Recorded data:
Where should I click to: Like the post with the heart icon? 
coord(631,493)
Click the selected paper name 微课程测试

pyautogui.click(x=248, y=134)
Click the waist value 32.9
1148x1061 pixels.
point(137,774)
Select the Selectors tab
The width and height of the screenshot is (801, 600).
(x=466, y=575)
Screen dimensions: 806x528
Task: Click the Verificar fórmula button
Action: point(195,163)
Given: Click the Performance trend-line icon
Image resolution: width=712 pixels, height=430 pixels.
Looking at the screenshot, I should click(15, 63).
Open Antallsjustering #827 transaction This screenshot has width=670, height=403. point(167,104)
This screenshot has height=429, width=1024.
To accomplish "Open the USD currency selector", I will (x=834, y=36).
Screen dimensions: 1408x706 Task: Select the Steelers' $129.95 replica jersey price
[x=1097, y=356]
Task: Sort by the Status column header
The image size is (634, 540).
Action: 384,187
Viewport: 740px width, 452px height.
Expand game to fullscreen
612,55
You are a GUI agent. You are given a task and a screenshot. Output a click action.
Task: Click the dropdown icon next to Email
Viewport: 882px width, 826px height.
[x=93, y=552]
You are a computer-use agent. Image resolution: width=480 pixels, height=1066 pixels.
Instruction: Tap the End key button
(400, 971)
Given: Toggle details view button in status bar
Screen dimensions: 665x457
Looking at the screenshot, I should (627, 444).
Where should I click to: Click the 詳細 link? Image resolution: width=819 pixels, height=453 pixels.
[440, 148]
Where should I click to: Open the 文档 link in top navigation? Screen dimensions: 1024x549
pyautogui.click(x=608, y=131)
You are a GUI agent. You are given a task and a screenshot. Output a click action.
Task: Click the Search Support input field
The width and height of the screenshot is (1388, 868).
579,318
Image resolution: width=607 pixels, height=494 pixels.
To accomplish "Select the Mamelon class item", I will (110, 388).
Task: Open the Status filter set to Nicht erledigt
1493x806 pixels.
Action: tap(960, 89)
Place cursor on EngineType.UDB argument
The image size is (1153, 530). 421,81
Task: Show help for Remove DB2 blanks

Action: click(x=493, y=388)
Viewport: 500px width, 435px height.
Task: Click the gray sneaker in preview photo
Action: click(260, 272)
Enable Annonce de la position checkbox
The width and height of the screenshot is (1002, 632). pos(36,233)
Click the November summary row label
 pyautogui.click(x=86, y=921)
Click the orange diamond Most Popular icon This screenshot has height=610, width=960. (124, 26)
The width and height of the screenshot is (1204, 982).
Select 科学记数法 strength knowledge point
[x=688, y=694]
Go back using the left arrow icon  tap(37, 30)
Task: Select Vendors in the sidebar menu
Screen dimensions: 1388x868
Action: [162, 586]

Task: Word for word, restate all of the data shown above.

Response to the exercise:
Where should I click to: Like the post with the heart icon? 
coord(631,493)
Click the selected paper name 微课程测试

pyautogui.click(x=248, y=134)
Click the waist value 32.9
1148x1061 pixels.
point(137,774)
Select the Selectors tab
The width and height of the screenshot is (801, 600).
(x=466, y=575)
Screen dimensions: 806x528
Task: Click the Verificar fórmula button
Action: point(195,163)
Given: Click the Performance trend-line icon
Image resolution: width=712 pixels, height=430 pixels.
Looking at the screenshot, I should click(15, 63).
Open Antallsjustering #827 transaction This screenshot has width=670, height=403. point(167,104)
This screenshot has height=429, width=1024.
To accomplish "Open the USD currency selector", I will (x=834, y=36).
Screen dimensions: 1408x706 Task: Select the Steelers' $129.95 replica jersey price
[x=1097, y=356]
Task: Sort by the Status column header
The image size is (634, 540).
Action: 384,187
Viewport: 740px width, 452px height.
Expand game to fullscreen
612,55
You are a GUI agent. You are given a task and a screenshot. Output a click action.
Task: Click the dropdown icon next to Email
Viewport: 882px width, 826px height.
[x=93, y=552]
You are a computer-use agent. Image resolution: width=480 pixels, height=1066 pixels.
Instruction: Tap the End key button
(400, 971)
Given: Toggle details view button in status bar
Screen dimensions: 665x457
Looking at the screenshot, I should (627, 444).
Where should I click to: Click the 詳細 link? Image resolution: width=819 pixels, height=453 pixels.
[440, 148]
Where should I click to: Open the 文档 link in top navigation? Screen dimensions: 1024x549
pyautogui.click(x=608, y=131)
You are a GUI agent. You are given a task and a screenshot. Output a click action.
Task: Click the Search Support input field
The width and height of the screenshot is (1388, 868).
579,318
Image resolution: width=607 pixels, height=494 pixels.
To accomplish "Select the Mamelon class item", I will (110, 388).
Task: Open the Status filter set to Nicht erledigt
1493x806 pixels.
Action: tap(960, 89)
Place cursor on EngineType.UDB argument
The image size is (1153, 530). 421,81
Task: Show help for Remove DB2 blanks

Action: click(x=493, y=388)
Viewport: 500px width, 435px height.
Task: Click the gray sneaker in preview photo
Action: click(260, 272)
Enable Annonce de la position checkbox
The width and height of the screenshot is (1002, 632). pos(36,233)
Click the November summary row label
 pyautogui.click(x=86, y=921)
Click the orange diamond Most Popular icon This screenshot has height=610, width=960. (124, 26)
The width and height of the screenshot is (1204, 982).
Select 科学记数法 strength knowledge point
[x=688, y=694]
Go back using the left arrow icon  tap(37, 30)
Task: Select Vendors in the sidebar menu
Screen dimensions: 1388x868
Action: [162, 586]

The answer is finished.